SUPPLIED MATERIAL:
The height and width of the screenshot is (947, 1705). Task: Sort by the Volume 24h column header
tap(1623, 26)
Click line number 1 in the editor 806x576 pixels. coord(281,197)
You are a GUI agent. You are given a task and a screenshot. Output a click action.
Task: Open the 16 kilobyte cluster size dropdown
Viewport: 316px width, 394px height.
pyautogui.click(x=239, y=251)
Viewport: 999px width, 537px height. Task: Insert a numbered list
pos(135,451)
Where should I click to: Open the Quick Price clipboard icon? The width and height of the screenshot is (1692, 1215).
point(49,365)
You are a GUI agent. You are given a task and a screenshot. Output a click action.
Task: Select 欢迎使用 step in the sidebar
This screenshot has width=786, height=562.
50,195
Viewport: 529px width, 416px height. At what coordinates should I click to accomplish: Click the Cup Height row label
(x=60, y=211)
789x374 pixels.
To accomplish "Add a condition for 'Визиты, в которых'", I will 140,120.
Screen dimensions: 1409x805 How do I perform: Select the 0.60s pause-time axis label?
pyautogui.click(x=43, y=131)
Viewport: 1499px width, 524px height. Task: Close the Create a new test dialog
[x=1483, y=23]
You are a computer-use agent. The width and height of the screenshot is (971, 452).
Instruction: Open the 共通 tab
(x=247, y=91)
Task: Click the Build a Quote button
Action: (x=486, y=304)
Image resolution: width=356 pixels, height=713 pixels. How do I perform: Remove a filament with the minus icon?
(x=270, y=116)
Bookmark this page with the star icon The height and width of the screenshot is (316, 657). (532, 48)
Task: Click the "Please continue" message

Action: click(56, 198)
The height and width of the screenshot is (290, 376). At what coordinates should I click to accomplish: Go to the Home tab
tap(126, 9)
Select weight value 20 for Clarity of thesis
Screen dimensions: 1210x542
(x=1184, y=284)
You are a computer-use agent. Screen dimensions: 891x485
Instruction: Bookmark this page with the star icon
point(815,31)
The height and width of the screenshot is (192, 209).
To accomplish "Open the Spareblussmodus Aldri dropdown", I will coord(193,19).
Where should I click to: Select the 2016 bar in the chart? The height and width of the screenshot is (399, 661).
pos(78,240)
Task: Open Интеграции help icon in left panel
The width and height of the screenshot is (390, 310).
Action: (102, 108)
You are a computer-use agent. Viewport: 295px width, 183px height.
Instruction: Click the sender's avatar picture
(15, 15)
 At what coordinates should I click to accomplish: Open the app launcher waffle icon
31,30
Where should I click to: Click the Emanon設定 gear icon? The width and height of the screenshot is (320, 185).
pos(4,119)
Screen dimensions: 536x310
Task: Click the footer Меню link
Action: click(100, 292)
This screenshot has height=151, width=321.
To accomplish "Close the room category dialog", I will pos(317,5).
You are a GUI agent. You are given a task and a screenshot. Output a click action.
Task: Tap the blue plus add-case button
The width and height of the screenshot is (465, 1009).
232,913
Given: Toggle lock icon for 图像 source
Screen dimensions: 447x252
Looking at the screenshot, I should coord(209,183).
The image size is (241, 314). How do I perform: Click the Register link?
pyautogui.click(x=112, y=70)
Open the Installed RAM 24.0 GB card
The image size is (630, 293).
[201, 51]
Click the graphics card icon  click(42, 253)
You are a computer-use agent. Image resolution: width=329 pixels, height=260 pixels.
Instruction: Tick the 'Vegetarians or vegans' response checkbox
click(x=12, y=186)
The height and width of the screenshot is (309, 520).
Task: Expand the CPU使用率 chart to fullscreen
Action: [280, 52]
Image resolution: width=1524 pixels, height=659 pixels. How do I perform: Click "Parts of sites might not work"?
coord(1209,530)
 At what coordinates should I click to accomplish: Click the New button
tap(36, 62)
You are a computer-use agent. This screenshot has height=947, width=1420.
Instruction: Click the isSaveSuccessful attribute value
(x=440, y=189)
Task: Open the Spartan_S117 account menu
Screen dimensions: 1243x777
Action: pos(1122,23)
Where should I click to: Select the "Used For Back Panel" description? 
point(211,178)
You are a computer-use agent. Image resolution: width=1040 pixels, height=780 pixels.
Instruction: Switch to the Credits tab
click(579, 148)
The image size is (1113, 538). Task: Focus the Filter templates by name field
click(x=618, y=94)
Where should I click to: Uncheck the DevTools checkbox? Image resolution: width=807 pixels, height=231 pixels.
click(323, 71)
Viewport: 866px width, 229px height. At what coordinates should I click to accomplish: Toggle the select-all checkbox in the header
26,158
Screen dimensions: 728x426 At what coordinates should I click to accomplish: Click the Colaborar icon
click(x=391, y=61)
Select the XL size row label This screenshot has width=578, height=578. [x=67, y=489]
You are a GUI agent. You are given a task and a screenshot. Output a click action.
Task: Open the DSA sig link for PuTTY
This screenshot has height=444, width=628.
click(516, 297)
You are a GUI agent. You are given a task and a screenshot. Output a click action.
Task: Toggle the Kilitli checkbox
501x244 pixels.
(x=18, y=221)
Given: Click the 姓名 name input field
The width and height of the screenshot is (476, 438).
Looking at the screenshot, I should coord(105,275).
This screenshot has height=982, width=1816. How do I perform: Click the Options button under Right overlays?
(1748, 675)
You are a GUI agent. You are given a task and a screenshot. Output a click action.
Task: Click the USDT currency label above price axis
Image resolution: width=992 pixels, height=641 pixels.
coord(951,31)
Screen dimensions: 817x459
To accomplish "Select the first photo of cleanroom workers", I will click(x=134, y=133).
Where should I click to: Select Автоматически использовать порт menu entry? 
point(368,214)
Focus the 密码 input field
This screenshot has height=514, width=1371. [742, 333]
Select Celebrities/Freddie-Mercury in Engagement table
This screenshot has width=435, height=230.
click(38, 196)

ACTIVITY:
State, as a bare number, how many lines of the records above include "computer".

TASK RESULT:
6